Dann äußere ich mich mal zu einem Thema, von dem ich noch weniger Ahnung habe als von den anderen... Natürlich (in der Hoffnung, dass hier keine Netz-Feministinnen mitlesen) interessieren sich weit mehr Frauen als Männer für Mode. Und ich werfe wohl auch nicht hundert Jahre Soziologie über den Haufen, wenn ich mutmaße, dass für Frauen Kleidung sowohl eine Form des Ausdrucks darstellt als auch eine der Selbstvergewisserung, und das auch noch mit vielen Emotionen verbunden. Für viele Frauen ist ihre Kleidung wirklich eine zweite Haut, und wenn da etwas aus irgendwelchen Grünen nicht passt, z.B. weil eine andere Frau gleich gewandet ist, fühlen sie sich in der nicht wohl. Aber wenn man das trägt, was die gerade angesagten Ikonen der Klatschpresse tragen (und man ungefähr in demselben Alter ist und auch wenigstens ungefähr eine ähnliche Figur hat...), dann kann frau doch nichts falsch machen. Allerdings bezweifle ich das Massenphänomen. Ja, es werden schon viele sein, schließlich ist das englische Königshaus eine Weltmarke, aber wie hoch dürfte der Anteil der Frauen sein, die sich ein 1.300-Dollar-Kleid kaufen wollen, nur weil die gute Meghan so eins mal anhatte? Auf welche Auslastung wird ein Webshop eines australischen Labels, das Kleider in dieser Preiskategorie anbietet, wohl eingerichtet sein? Und wie viele Exemplare des Kateschen Kleids wird Zara wohl hergestellt haben - bevor man dort wusste, dass man so eine prominente Werbeträgerin bekommen würde? Schließlich will man auf den Dingern auch nicht sitzen bleiben, wenn sie sich als Langsamdreher entpuppen. Also: Es werden schon viele Frauen für diese Phänomene gesorgt haben, aber die verteilen sich über die (industrialisierte - andere haben für sowas keine Zeit und kein Geld) Welt. Ich bezweifle, dass man z.B. in Deutschland eine nennenswerte Anzahl zusammen bekäme.
Und ehrlich: Kann es für eine Frau so erstrebenswert sein, in der Öffentlichkeit als Kate- oder Meghan-Nachäfferin aufzutreten? Ich schätze mal, sowas ziehen die dort an, wo man auf den Zusammenhang nicht so schnell kommt, und genießen das dann still...
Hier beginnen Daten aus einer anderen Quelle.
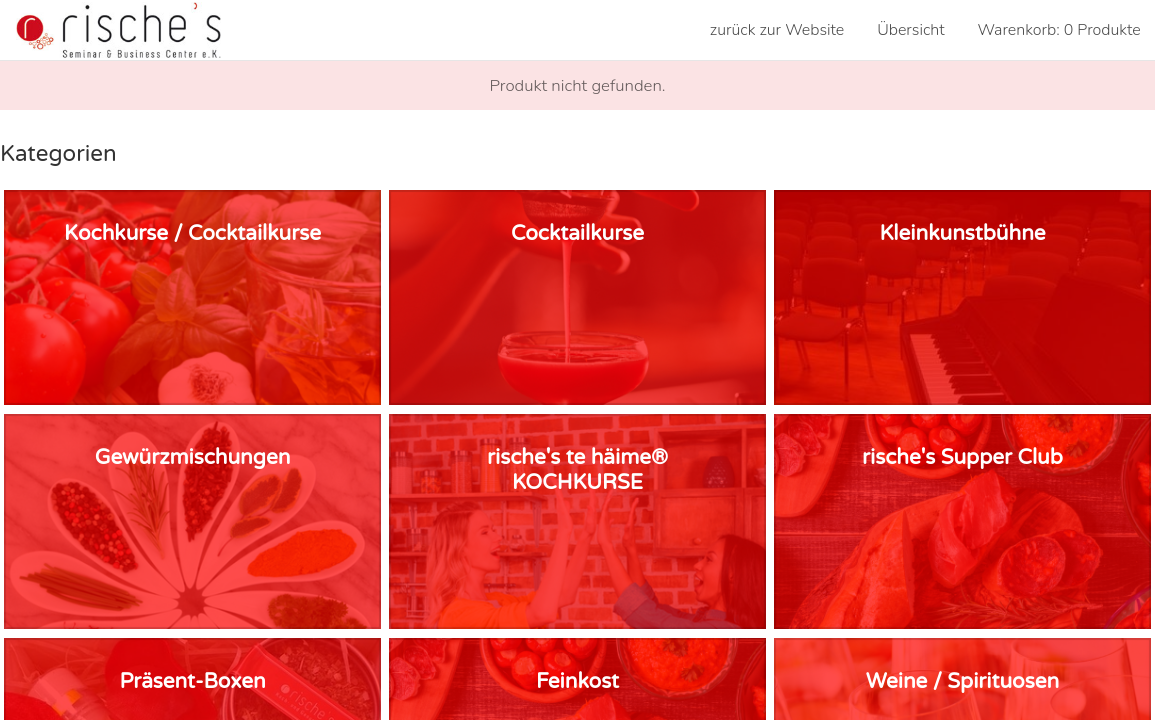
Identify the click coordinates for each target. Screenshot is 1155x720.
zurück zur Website (777, 30)
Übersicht (910, 30)
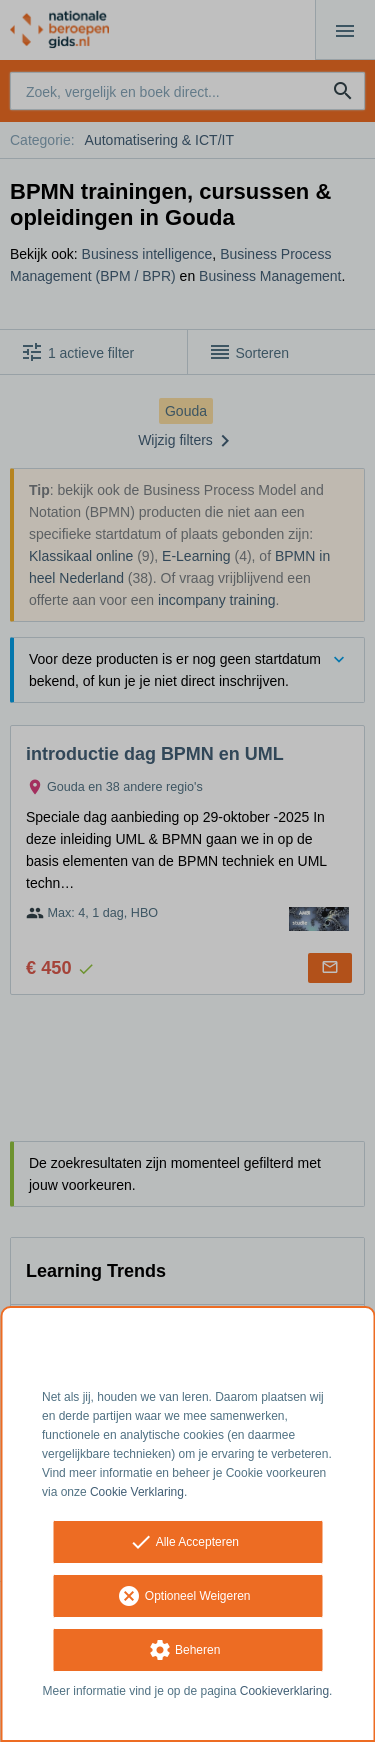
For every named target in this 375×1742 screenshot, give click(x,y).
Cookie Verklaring (137, 1492)
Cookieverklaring (284, 1691)
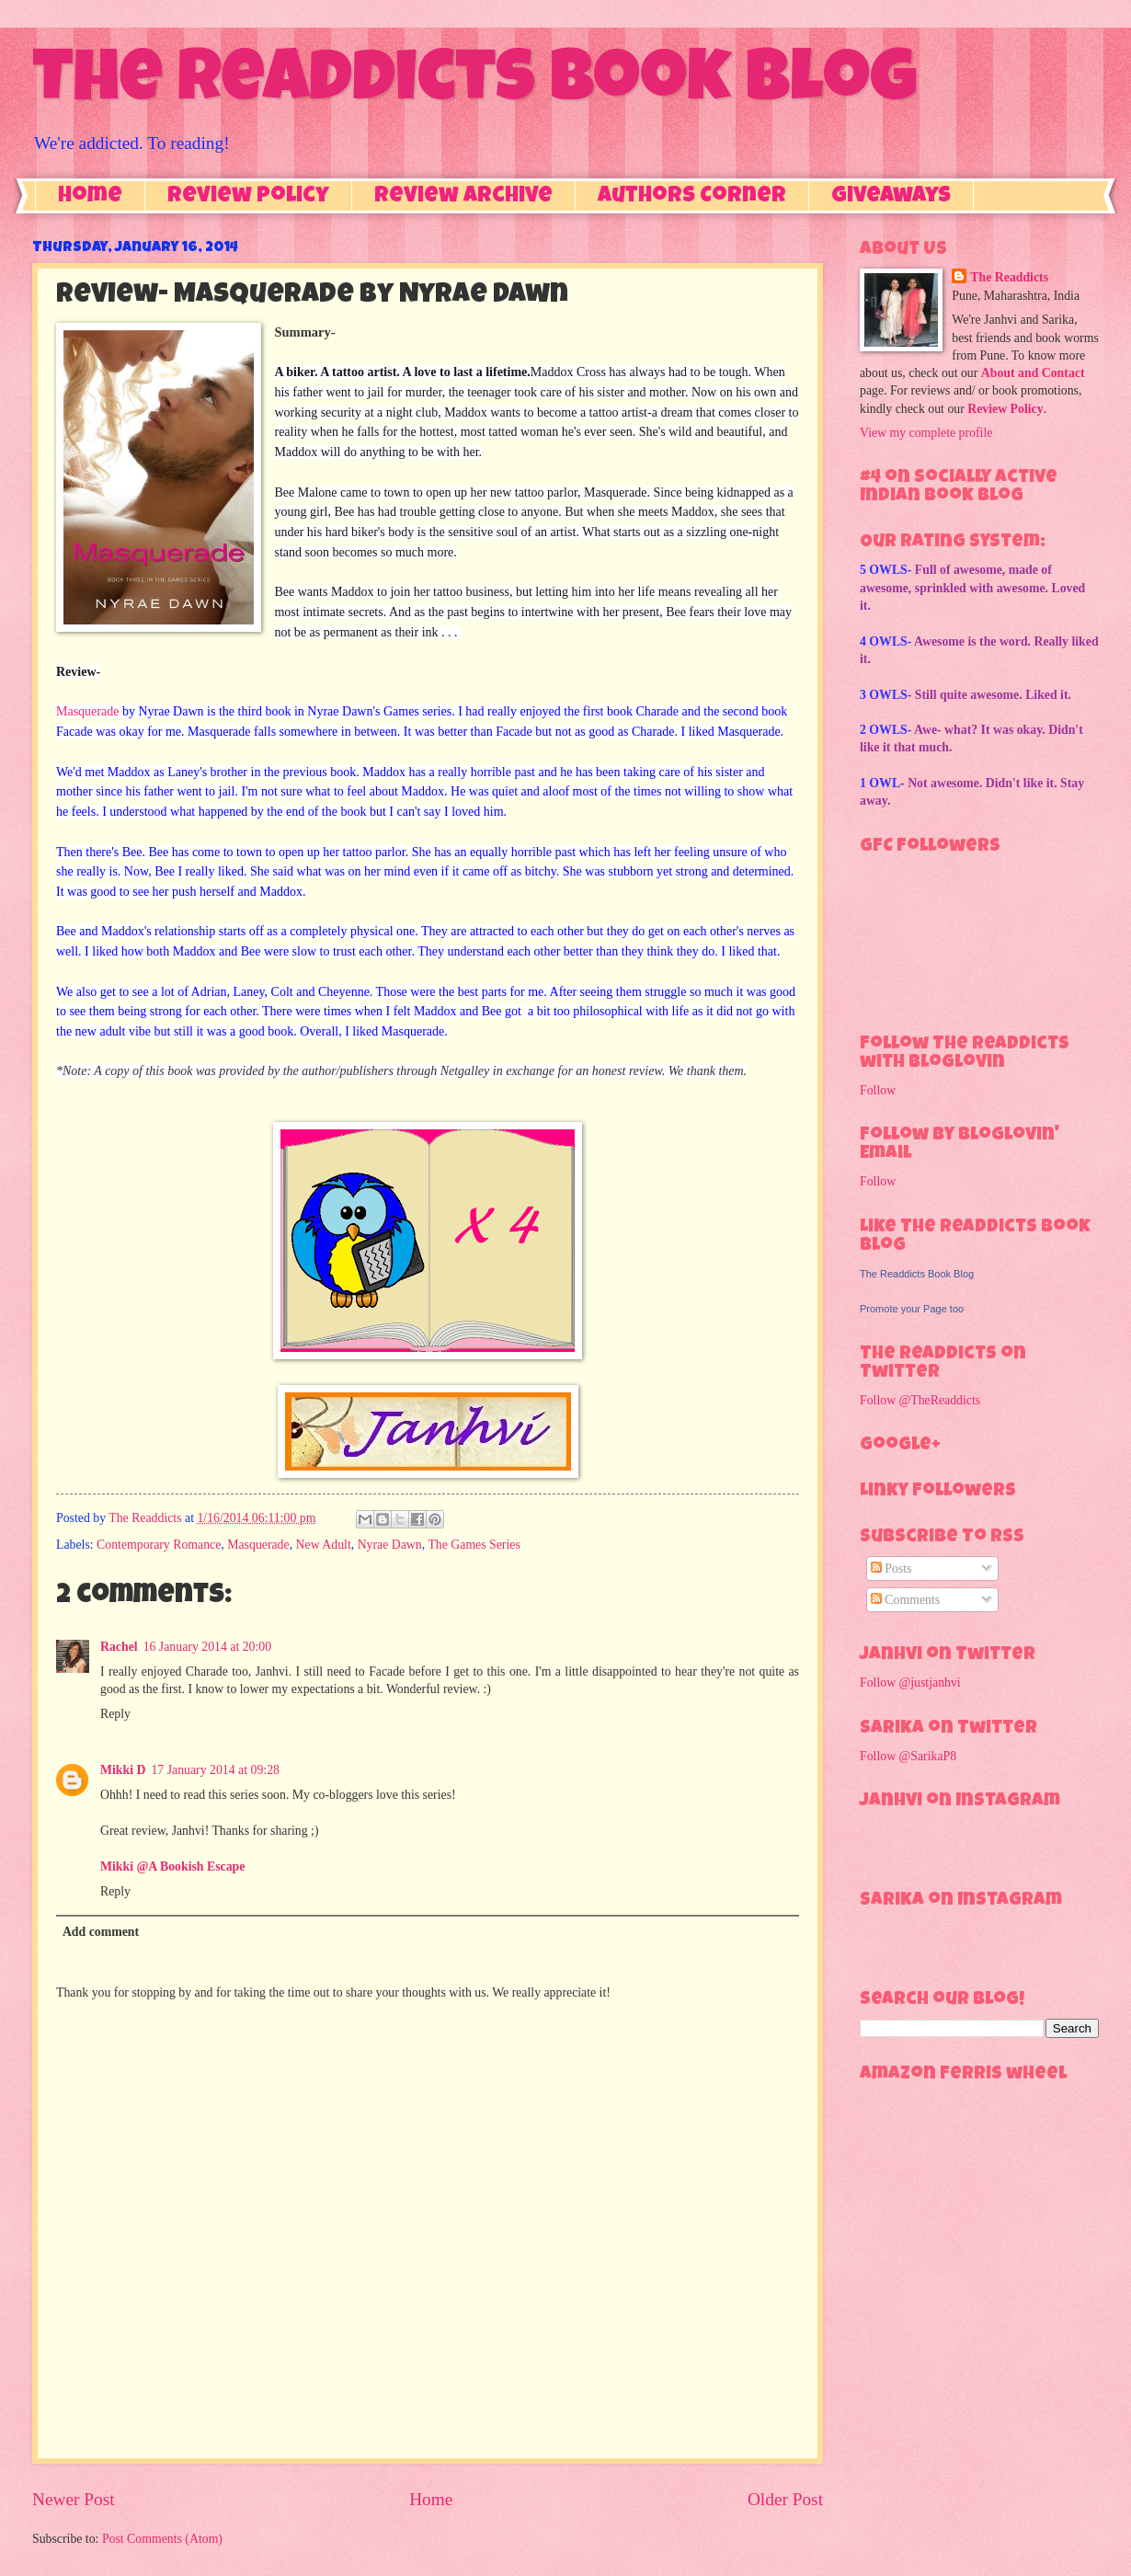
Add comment (101, 1932)
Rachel (119, 1647)
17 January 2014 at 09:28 (215, 1770)
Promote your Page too (912, 1308)
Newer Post (73, 2499)
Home (90, 197)
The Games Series (474, 1544)
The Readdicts (1009, 277)
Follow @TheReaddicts (920, 1400)
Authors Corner (692, 197)
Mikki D (122, 1770)
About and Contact (1033, 373)
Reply (115, 1714)
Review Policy (248, 197)
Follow (878, 1090)
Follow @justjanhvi (910, 1682)
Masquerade (87, 711)
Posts (891, 1568)
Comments (905, 1600)
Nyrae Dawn (390, 1544)
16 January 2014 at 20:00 (207, 1647)
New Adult (323, 1544)
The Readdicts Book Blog (474, 84)
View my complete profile (926, 433)
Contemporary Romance (159, 1544)
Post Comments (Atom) (162, 2539)
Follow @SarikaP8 (908, 1756)
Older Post (785, 2499)
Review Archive (463, 197)
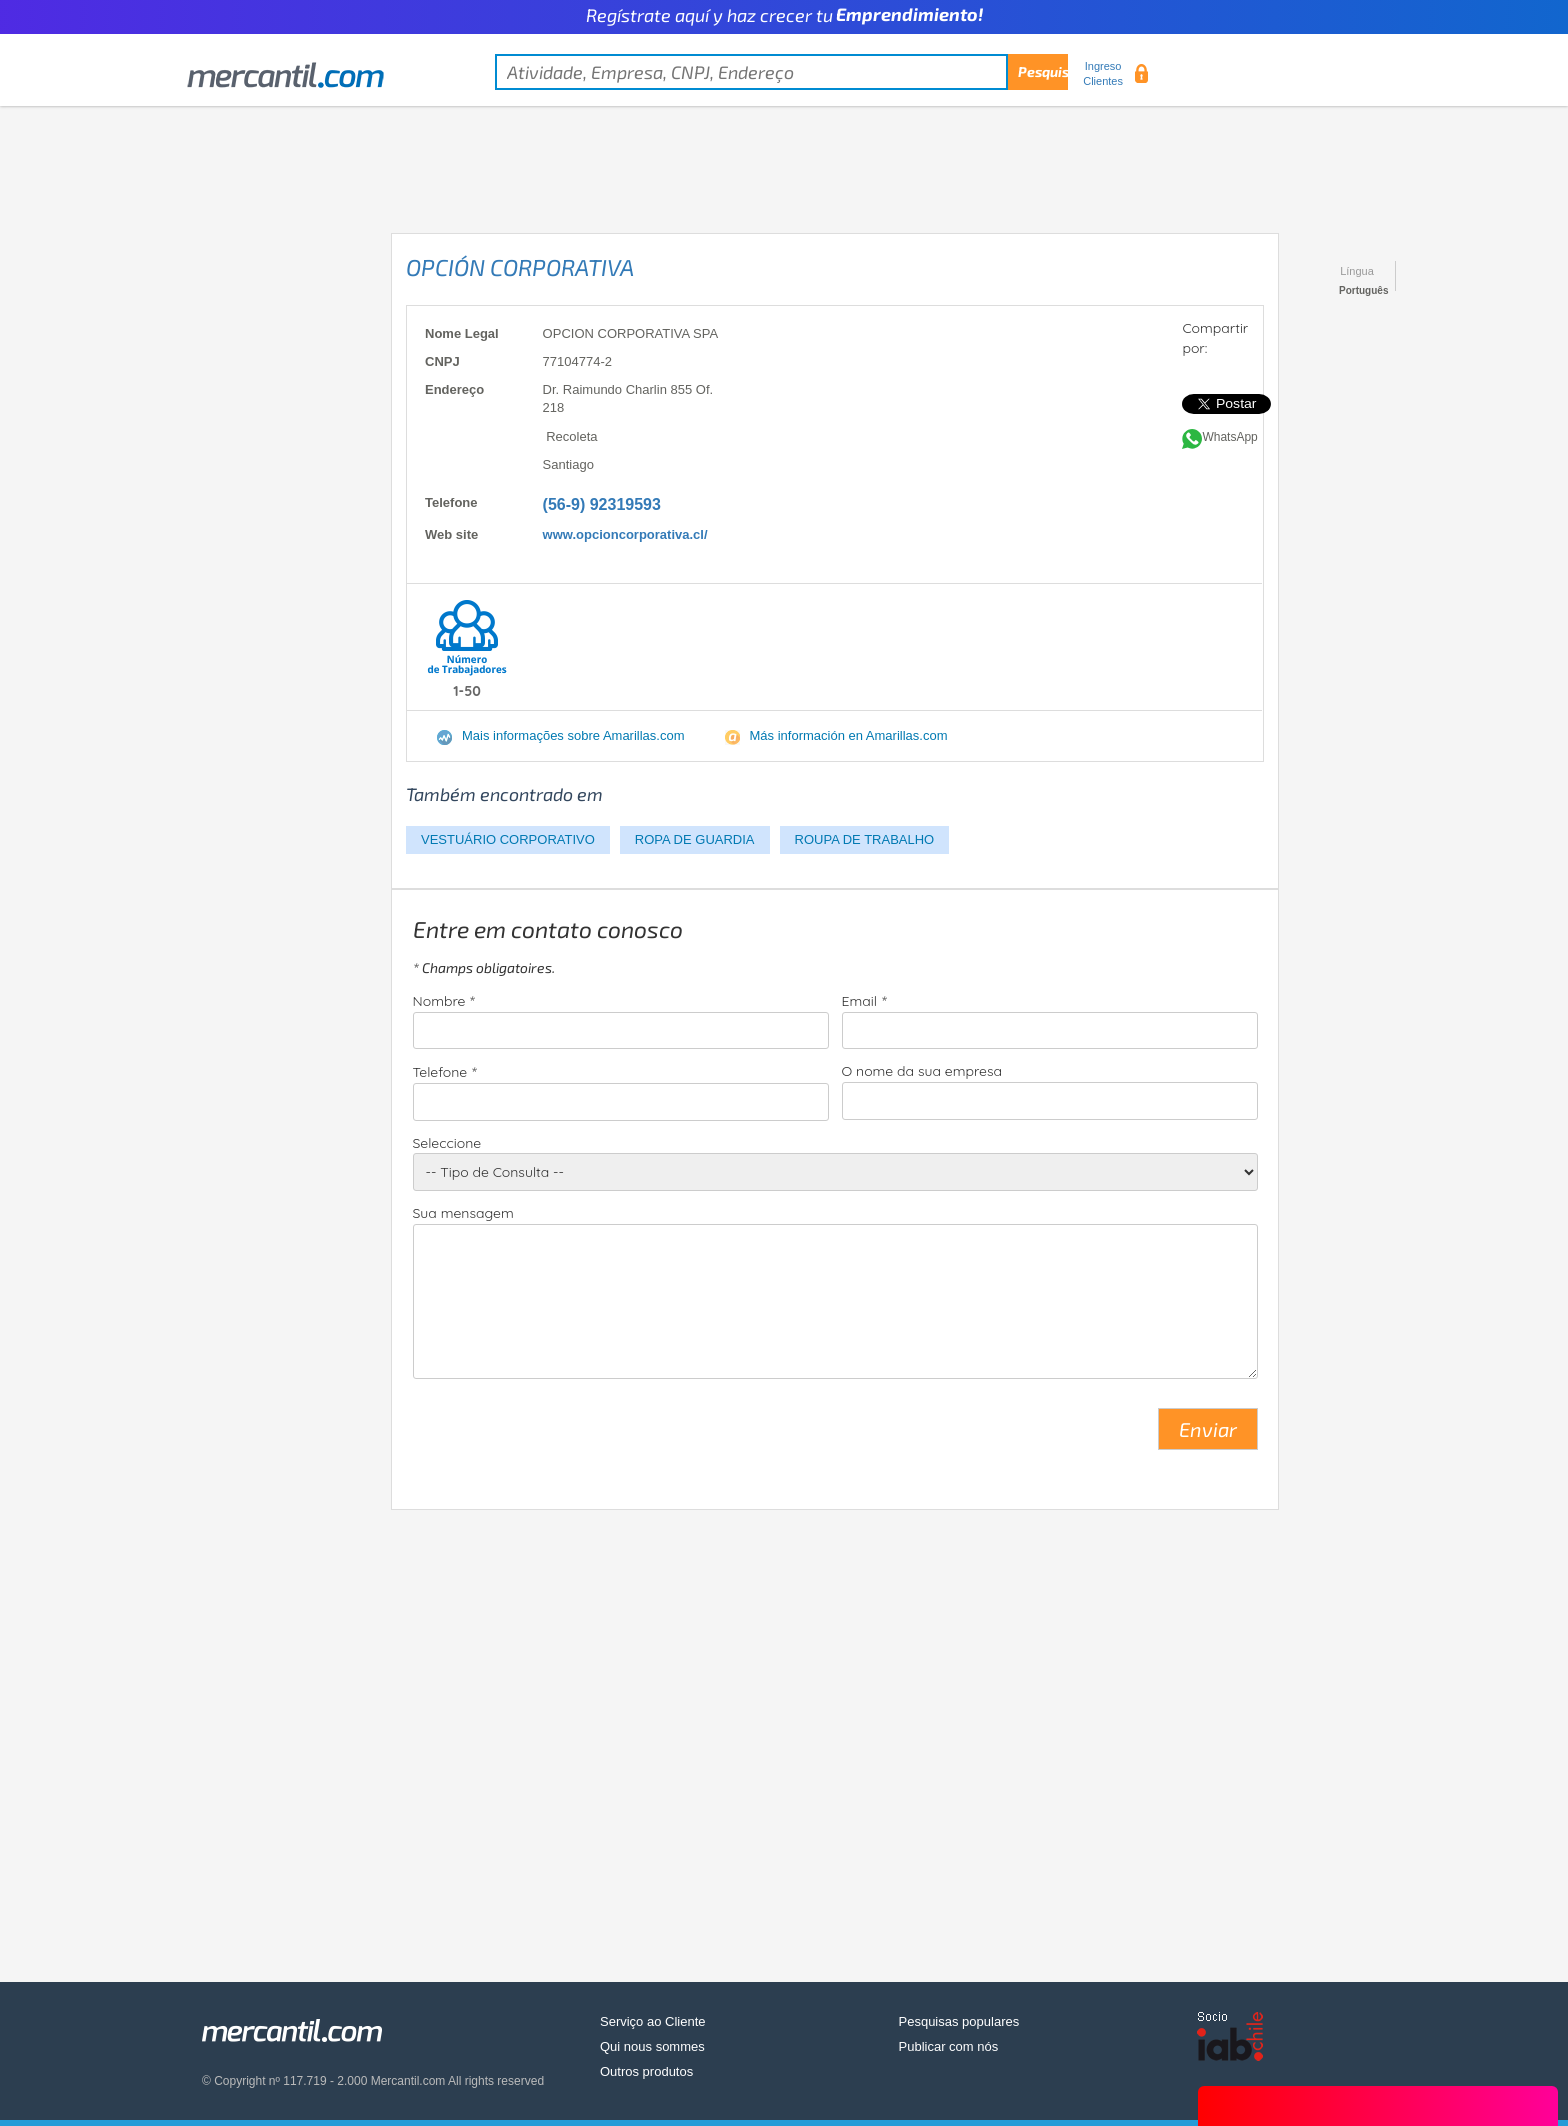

Zu den Männern: Nun ja. Meiner Erfahrung nach bringen Männer eine ähnlich emotionale Bindung zu Kleidungsstücken nur für solche Stücke auf, die ihre jeweilige Partnerin am liebsten sofort verbrennen würde. Irgendwelche speckigen, abgelatschten, ausgefranzten, löchrigen und hoffnungslos altmodischen Teile, die aber doch soooo bequem sind und soooo viele Jahre treue Dienste leisteten... "Gute" Kleidung wird nur emotionslos und taktisch-strategisch eingesetzt. Wahrscheinlich gibt es Anzug-Liebhaber auch außerhalb von "How I Met Your Mother", aber auch hier: viele doch eher nicht, oder? Wer auf ein bisschen Show-Business angewiesen ist, also Jungspunde auf dem Weg nach oben, Manager-Selbstdarsteller, Vertriebler, Berater, sogar der eine oder andere Politiker (Brioni anyone?), wählt seine Kleidung aus einem jeweils bereitstehenden Set, das genau das unterstreicht, was sie zu spielen beabsichtigen. Man sendet das Signal aus und rechnet fest damit, dass es registriert wird. Emotionen? Null. Und deswegen musste sich da auch nicht groß was ändern - es ist ja nur jeweils eine einzige Nachricht, die immer wieder neu übermittelt wird. Und da eine dieser Botschaft die ist, dass man in der Lage ist, mit der Zeit zu gehen, wird eben immer mal wieder irgendein Detail verändert, zum Wohle der Bekleidungsindustrie und derer, die ihr modisches Bewusstsein zeigen wollen.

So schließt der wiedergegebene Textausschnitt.